Problem => Please print the rows below exactly, from the line containing "Given: Click the MT4" up to and including the line containing "Open the Tecnologia".
#### Given information ####
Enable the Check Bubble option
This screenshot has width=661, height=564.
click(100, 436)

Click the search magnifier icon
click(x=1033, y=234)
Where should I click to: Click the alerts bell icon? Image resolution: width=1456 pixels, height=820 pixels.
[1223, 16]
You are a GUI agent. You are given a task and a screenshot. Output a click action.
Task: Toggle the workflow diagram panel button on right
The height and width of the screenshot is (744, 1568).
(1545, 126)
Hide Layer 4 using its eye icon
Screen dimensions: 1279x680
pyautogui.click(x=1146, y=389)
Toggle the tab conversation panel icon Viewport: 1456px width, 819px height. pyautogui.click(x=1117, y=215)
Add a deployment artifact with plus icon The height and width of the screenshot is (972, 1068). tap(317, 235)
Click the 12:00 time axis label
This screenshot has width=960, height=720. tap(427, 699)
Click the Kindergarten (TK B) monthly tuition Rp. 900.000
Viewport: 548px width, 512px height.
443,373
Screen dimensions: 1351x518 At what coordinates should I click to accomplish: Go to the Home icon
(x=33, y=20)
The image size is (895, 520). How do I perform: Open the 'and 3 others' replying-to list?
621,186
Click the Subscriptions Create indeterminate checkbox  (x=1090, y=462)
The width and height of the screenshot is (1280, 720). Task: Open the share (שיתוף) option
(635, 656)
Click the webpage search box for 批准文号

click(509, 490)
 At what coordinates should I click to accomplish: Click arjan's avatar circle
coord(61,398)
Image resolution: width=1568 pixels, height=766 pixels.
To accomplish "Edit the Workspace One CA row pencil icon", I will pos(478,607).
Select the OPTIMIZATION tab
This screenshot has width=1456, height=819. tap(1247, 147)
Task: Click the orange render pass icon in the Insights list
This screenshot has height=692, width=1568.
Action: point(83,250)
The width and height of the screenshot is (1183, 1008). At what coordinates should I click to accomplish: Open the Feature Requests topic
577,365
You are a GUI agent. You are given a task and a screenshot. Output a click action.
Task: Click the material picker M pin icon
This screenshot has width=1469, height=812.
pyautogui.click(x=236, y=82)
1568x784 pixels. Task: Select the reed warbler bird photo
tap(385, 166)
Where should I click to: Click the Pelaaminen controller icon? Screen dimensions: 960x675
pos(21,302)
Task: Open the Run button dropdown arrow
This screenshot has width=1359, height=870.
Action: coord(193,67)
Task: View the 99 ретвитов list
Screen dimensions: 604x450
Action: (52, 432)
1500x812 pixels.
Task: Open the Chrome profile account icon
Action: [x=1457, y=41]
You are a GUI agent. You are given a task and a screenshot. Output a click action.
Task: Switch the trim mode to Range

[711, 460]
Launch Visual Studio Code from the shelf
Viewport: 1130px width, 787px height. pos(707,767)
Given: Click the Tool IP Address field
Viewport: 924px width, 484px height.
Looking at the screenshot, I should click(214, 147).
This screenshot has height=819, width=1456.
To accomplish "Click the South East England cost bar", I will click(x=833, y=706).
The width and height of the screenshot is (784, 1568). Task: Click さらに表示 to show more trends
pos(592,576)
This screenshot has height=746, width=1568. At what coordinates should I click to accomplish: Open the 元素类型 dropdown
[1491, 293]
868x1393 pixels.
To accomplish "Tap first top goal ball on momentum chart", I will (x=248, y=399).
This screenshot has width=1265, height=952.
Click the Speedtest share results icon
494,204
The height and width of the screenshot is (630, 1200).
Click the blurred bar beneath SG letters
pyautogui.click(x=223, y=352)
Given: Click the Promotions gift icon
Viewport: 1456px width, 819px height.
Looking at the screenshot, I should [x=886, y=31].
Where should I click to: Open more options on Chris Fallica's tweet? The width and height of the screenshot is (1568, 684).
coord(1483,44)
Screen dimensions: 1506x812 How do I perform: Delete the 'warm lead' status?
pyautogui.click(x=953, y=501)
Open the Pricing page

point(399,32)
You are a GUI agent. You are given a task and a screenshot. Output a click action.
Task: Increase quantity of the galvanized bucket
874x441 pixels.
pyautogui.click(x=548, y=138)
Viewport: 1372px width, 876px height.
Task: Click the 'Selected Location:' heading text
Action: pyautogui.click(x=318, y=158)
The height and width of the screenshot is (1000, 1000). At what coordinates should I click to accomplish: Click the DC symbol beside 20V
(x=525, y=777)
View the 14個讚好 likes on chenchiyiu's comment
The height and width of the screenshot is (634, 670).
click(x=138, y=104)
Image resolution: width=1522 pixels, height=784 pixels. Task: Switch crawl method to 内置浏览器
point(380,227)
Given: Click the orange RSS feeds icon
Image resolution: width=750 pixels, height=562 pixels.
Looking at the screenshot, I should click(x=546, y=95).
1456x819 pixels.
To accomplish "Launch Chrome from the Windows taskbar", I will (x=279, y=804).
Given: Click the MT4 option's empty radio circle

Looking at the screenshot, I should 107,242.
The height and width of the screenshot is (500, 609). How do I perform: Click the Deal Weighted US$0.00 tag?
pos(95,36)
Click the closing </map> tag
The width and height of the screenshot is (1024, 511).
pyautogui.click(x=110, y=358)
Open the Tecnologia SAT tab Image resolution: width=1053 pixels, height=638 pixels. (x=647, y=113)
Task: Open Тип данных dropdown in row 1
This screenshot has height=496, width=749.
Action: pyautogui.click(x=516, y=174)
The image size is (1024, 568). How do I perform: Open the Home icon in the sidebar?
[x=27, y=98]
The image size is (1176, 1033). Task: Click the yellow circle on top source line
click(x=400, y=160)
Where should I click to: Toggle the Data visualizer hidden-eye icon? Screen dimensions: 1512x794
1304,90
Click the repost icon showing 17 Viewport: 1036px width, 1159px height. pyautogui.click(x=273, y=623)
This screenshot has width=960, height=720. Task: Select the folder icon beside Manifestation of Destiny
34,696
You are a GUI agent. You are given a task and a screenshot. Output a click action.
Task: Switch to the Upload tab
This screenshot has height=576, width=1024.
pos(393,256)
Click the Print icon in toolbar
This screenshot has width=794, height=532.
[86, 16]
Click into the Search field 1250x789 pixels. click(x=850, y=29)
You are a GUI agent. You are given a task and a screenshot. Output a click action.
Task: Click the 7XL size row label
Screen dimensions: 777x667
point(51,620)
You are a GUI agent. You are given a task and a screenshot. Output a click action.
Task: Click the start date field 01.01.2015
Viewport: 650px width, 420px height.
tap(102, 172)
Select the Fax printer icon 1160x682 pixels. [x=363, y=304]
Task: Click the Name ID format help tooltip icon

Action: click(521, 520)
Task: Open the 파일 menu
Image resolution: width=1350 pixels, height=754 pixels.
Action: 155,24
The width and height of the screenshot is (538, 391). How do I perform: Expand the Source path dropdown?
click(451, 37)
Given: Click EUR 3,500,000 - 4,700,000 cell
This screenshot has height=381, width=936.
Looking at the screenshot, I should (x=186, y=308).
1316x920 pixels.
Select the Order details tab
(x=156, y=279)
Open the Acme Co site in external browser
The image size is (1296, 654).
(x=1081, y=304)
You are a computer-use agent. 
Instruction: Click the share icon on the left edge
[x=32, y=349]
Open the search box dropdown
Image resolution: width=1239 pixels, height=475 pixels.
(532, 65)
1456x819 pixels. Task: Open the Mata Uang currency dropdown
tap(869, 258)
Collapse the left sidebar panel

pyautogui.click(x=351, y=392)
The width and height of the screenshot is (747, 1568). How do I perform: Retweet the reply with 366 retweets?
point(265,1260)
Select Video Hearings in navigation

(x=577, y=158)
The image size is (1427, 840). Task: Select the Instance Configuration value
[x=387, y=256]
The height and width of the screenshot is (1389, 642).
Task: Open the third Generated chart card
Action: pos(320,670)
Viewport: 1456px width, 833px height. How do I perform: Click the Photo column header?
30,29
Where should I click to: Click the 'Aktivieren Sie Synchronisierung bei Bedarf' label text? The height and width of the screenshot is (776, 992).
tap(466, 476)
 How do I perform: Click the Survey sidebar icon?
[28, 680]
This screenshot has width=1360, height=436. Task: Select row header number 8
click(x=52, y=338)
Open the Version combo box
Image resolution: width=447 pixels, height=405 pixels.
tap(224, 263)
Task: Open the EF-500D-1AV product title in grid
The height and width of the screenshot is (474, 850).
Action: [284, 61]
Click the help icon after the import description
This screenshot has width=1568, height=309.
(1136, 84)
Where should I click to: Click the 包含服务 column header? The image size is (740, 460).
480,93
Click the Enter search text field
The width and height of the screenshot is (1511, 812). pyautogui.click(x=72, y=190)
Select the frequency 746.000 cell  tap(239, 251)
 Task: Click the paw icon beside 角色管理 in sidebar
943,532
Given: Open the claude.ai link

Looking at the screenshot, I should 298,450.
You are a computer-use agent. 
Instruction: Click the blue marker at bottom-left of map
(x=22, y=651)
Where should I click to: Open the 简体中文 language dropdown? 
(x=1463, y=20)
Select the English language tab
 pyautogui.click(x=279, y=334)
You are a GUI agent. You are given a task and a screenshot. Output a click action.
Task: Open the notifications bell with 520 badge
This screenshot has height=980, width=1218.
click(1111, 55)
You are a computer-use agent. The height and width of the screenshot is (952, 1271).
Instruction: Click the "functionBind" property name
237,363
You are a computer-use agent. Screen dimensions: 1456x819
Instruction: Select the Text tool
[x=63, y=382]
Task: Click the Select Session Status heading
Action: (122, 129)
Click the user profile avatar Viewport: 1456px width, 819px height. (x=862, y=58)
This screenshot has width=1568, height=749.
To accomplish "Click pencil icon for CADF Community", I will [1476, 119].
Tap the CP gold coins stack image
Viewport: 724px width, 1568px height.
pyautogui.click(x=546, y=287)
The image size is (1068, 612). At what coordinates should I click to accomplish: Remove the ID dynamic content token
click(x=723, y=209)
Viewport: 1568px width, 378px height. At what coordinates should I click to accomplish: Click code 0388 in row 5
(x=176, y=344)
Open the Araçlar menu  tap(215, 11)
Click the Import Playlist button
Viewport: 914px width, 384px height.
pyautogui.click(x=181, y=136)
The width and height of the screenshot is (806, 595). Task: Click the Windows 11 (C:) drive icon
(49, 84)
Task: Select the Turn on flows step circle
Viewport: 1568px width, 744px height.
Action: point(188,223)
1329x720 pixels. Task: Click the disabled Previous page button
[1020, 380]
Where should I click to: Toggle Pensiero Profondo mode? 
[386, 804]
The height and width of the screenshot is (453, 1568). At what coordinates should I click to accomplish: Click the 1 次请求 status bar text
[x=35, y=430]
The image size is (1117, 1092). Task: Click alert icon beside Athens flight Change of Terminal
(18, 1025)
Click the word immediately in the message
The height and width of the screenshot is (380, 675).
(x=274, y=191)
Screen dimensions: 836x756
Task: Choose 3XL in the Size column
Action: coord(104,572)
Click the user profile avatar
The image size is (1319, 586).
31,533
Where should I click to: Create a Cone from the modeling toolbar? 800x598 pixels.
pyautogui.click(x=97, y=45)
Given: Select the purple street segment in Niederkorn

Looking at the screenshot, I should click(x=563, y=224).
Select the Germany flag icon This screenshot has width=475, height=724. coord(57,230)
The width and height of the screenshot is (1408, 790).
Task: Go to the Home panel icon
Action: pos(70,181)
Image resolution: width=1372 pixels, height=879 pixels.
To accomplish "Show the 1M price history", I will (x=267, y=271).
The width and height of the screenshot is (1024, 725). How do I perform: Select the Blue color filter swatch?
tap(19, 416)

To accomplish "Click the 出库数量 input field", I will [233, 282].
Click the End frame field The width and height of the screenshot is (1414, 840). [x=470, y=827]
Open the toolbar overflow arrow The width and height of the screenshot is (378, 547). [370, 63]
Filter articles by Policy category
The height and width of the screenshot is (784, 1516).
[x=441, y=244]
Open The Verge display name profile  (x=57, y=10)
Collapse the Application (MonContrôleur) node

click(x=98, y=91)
####
Result =>
Given: Click the MT4 option's empty radio circle

Looking at the screenshot, I should 107,242.
The height and width of the screenshot is (500, 609). How do I perform: Click the Deal Weighted US$0.00 tag?
pos(95,36)
Click the closing </map> tag
The width and height of the screenshot is (1024, 511).
pyautogui.click(x=110, y=358)
Open the Tecnologia SAT tab Image resolution: width=1053 pixels, height=638 pixels. (x=647, y=113)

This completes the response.